Broadly speaking, “vectorization” in NumPy refers to the use of optmized C code to perform an operation. Long-story-short, because numpy arrays are homogenous (contain the same dtype), we don’t need to check that we can perform an operation on elements of a sequence before we do the operation which results in a huge speed-up. You can kind of think of this concept as NumPy being able to perform an operation on the whole array at the same time rather than one-by-one (this is not actually the case, a super-efficient C loop is still running under the hood, but that’s an irrelevant detail).
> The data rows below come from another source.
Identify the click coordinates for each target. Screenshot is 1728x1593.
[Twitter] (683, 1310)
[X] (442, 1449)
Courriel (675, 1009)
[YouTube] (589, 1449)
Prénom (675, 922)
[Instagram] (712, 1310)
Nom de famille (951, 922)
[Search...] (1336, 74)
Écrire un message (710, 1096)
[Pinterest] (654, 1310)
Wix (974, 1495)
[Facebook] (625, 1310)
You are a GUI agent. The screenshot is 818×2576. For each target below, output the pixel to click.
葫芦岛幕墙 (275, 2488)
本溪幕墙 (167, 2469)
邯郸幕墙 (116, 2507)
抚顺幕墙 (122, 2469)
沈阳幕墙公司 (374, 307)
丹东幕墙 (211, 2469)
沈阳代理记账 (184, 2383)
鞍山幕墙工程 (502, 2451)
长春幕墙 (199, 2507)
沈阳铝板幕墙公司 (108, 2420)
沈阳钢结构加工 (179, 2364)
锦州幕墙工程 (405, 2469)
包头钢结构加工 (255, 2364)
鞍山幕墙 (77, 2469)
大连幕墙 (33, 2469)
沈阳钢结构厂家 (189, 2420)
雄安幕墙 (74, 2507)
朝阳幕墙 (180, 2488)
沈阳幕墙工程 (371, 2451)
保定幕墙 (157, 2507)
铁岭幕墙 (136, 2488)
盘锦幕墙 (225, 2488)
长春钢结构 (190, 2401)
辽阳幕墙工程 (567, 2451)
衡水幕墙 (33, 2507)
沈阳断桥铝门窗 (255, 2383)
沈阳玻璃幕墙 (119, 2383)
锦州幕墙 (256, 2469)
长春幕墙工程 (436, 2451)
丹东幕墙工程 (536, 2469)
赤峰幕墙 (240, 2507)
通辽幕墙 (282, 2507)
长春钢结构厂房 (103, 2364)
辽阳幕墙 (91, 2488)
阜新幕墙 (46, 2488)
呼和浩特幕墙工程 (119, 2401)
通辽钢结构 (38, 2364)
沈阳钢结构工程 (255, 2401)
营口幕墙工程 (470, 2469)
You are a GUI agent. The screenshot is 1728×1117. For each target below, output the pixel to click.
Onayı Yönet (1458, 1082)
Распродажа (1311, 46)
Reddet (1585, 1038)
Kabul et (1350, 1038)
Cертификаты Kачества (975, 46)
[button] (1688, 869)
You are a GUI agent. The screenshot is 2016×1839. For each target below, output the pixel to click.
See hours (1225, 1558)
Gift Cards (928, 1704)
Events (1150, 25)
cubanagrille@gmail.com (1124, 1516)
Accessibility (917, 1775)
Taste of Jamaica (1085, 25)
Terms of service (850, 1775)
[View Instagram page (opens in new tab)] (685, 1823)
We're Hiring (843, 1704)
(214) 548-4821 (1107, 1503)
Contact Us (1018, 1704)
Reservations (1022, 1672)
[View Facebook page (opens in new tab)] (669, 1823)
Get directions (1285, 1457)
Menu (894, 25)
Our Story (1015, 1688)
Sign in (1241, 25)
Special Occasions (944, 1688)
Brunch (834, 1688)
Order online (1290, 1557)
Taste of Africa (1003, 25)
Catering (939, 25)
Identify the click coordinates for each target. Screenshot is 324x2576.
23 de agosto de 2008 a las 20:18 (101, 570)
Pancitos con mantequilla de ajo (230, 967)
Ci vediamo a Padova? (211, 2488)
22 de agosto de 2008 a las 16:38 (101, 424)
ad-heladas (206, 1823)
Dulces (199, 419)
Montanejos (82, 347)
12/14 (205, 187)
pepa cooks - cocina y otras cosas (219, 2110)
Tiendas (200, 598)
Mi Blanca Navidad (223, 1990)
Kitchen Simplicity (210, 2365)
You can read more about vectorization here but all you need to know is that most operations in NumPy are vectorized, so just try to do things at an “array-level” rather than an “element-level”, e.g.:

# DONT DO THIS
array = np.array(range(5))
for i, element in enumerate(array):
    array[i] = element ** 2
array
array([ 0,  1,  4,  9, 16])
# DO THIS
array = np.array(range(5))
array **= 2 

Let’s do a quick timing experiment:

# loop method
array = np.array(range(5))
time_loop = %timeit -q -o -r 3 for i, element in enumerate(array): array[i] = element ** 2
# vectorized method
array = np.array(range(5))
time_vec = %timeit -q -o -r 3 array ** 2
print(f"Vectorized operation is {time_loop.average / time_vec.average:.2f}x faster than looping here.")
Vectorized operation is 4.63x faster than looping here.